* Рабочее задание: Как называется эссе Джорджа Оруэлла 1945 года, упомянутое в отрывке о ядерном сдерживании и мировой политике?

* Отрывок для чтения:

--------------------------------

В условиях, когда всеобщую войну невозможно рассматривать в качестве средства изменения существующего порядка, основные державы стремятся к тому, чтобы накопленное недовольство не привело к трагическим последствиям. В современной международной политике и революционные силы, и держава постоянного статуса впервые в истории не готовы к наступательным действиям, что иллюстрирует идею Джорджа Оруэлла из эссе 1945 г. «Ты и атомная бомба» о «мире, который не будет миром». Гарантированное взаимное уничтожение удерживает великие ядерные державы, а с ними и всех остальных, в пространстве, где дипломатия в классическом смысле не может работать, и решить проблему искажений в соотношении сил нельзя даже теоретически. Лидеры беспомощны в стратегическом отношении и вынуждены сводить свои действия (и тактического, и стратегического характера) к манёврам и решениям, имеющим значение только в момент их принятия.
То, что мы наблюдаем в отношениях России и Запада, – не создание нового порядка, а мучительная для всех, но неизбежно краткосрочная коррекция противоречий.В условиях стратегического клинча смысл имеет только тактическое маневрирование, необходимое для консолидации ресурсов на случай столкновения. Но оно не случится, поскольку убийственность ядерного оружия делает конфликт политически бессмысленным и нерациональным. Дипломаты, состоящие на службе своих политических лидеров, фиксируют траектории лавирования и колеблются вместе с линией, но не поддерживают порядок, как это было на протяжении последних столетий.

--------------------------------

* Собранный материал:
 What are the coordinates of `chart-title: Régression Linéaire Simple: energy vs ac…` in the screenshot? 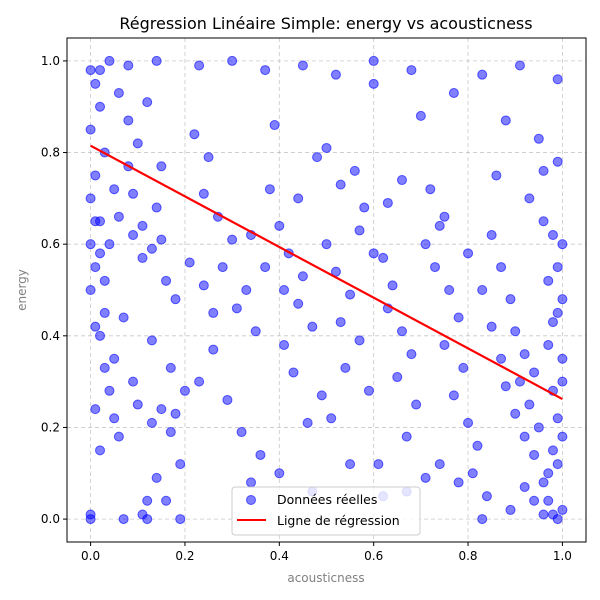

--------------------------------

* Ответ: «Ты и атомная бомба».